For instance, the electoral college now is almost nothing more than a rubber
stamp, with the electors themselves now supposedly having to follow the will
of the individual voters who have chosen a candidate for their state. This has
not always been the way.

Which is to say, the way that we now elect the president is supposed to be
democratic. The fact that many states have laws against faithless electors,
which goes against the very design of the electoral college in the first
place, which was to have "intelligent/elite" individuals to make a decision on
who would truly be the best candidate for the whole of the country.

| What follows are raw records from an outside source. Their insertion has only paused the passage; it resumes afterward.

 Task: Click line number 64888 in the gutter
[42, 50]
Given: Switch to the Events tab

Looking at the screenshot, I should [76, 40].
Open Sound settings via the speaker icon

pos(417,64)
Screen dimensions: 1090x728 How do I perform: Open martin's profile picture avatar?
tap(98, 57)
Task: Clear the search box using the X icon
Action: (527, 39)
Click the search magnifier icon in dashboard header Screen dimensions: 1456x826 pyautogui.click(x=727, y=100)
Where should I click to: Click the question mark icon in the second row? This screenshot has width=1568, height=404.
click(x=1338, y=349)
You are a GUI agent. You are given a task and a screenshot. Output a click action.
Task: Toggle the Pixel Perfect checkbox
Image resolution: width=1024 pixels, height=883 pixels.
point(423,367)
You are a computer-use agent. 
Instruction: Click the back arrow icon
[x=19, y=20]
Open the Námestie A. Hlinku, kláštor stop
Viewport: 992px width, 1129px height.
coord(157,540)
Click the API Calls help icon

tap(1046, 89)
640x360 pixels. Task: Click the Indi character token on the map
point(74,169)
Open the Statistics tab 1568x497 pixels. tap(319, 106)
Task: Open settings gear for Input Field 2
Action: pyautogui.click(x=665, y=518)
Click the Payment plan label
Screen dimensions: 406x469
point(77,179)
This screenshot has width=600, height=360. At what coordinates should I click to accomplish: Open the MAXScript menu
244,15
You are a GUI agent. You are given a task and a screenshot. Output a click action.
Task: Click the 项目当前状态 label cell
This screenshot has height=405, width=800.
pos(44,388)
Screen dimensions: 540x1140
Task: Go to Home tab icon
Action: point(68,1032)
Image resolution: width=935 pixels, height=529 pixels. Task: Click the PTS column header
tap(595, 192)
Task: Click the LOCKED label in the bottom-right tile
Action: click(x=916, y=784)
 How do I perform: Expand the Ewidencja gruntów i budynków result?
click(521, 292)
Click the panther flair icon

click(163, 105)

So when discussing the (again, specifically the election of the President,
also see 12th amendment) electoral college, we cannot say that this is a
republican process; it is not.

People act like the electoral college system is some unchangeable entity that
is fundamental to this country, yet we have changed it countless times over
the past 220ish years, (including 14th, 15th, 19th, 22nd, 23rd, 24th, and 26th
amendments to the US Constitution, which all effectively deal with who can
vote, or how we choose a president/VP. Further, each state has changed many
times how they choose the electors, which once may have been chosen by the
legislator, but is now by popular vote).

Almost each and every change was designed to make the election of the
President a more democratic process. To simply say that we are a republic and
not a democracy misses the point, is untrue, ignores history, and is frankly,
a lame excuse as to why we don't have a more democratic system for electing
our president.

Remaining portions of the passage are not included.